Fuller and dozens of other families affected by the crash have spent the past few years testifying against Metrolink and Veolia in court. The crash is believed to have been caused by Veolia engineer, Robert Sanchez, who was texting just seconds before impact.
“It was difficult to go before a judge and try to explain to somebody what your dad is worth in dollars.”
The companies paid a $200-million settlement to the victims and their families. It was the maximum amount a railroad industry can pay to victims of a single accident, according to a 1997 law called the Amtrak Reform and Accountability Act.
Simi Valley Congressman Elton Gallegly says the law is antiquated. He has been leading the charge to increase the cap to align with today’s cost of living.
“Make no mistake about it, the cost of living was a big part of it, and it was on the table and it was discussed, but they continued to come back to us and say, ‘We still believe these numbers are good today,’” Gallegly said.

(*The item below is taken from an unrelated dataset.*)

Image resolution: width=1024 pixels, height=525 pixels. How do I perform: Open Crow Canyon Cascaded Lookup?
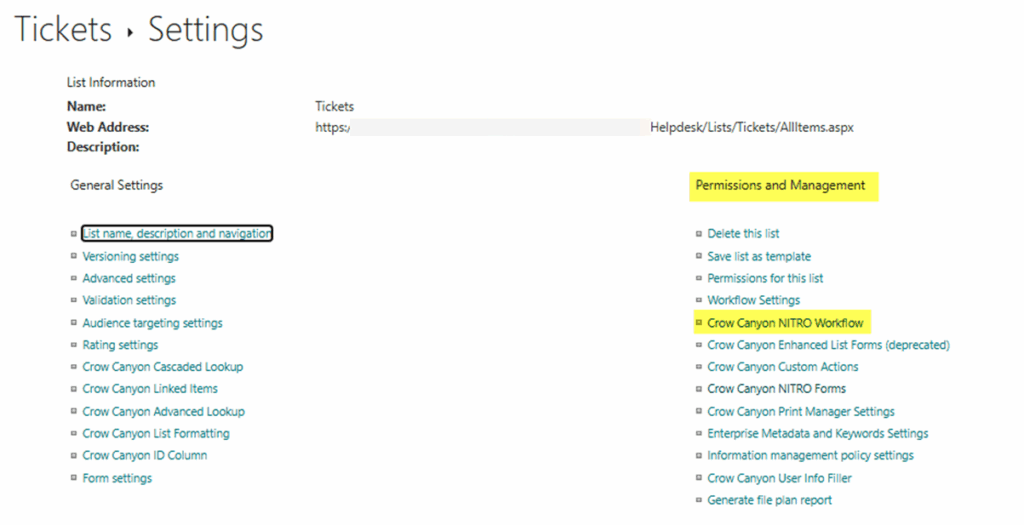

Metrolink and Veolia are two of the groups that have lobbied against increasing the cap.
“I think our focus has been getting victims the maximum amount of compensation, as quickly as possible. The $200 million is the max allowed by law. Now, if Congress can change the cap, that’s something Congress has the power to do,” said Keith Millhouse, a Metrolink board member who also serves on the Ventura County Transportation Commission.
California Senator Diane Feinstein said that the companies involved should have given more.

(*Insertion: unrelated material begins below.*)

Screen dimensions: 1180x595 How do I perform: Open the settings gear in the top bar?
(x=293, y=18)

“Candidly, Veolia was very unsympathetic. I’ve written them letters. I’ve asked them to help more,” Feinstein said.
“I think the railroad industry has to understand that where they have culpability, you have to raise the liability, the senator said.
Veolia denies liability, and claims the crash was due to equipment malfunction and not a single text.
But, nothing can change what happened to the victims of Metrolink 111 — like Frank Kohler, a former critical care nurse.
“My head was split open. I think the damage to my head, the mental changes that took place, were the most devastating to me,” Kohler said.
And, while the injuries remain, casualties continue to mount.
CBS2 spoke to crash victim Curtis Whitney last year at a Metrolink crash support group.
“You know, you talk to everyone about it, and doesn’t hit home with everyone, but when you talk to everyone here it hits home, you know,” Whitney said.
Just two months after that interview, the 27-year-old died from a morphine overdose.
Maria Arnold lost her husband of 53 years in the crash. Dennis Arnold was a Korean War veteran.
“He was a wonderful, wonderful, healthy man. And, all of a sudden, you never see him again,” Arnold said.
Now, four years later, we asked survivors whether the Metrolink/Veolia settlement was enough — “In no possible way,” said Kohler, who received $600,000 of the settlement.
“The judge felt monetary awards should have been larger in aggregate, and that’s for everyone,” Kohler said.
For crash victim, Mike Wiederkehr, he places blame squarely on Congress.
“You have senators and congressmen from California, one out of 49 states. There’s not another congressional representative with any interest in getting legislation out of committee,” Wiederkehr said.
Congressman Gallegly said he appealed to Veolia Tuesday, asking they to at least cover the “real damages” caused by the tragedy.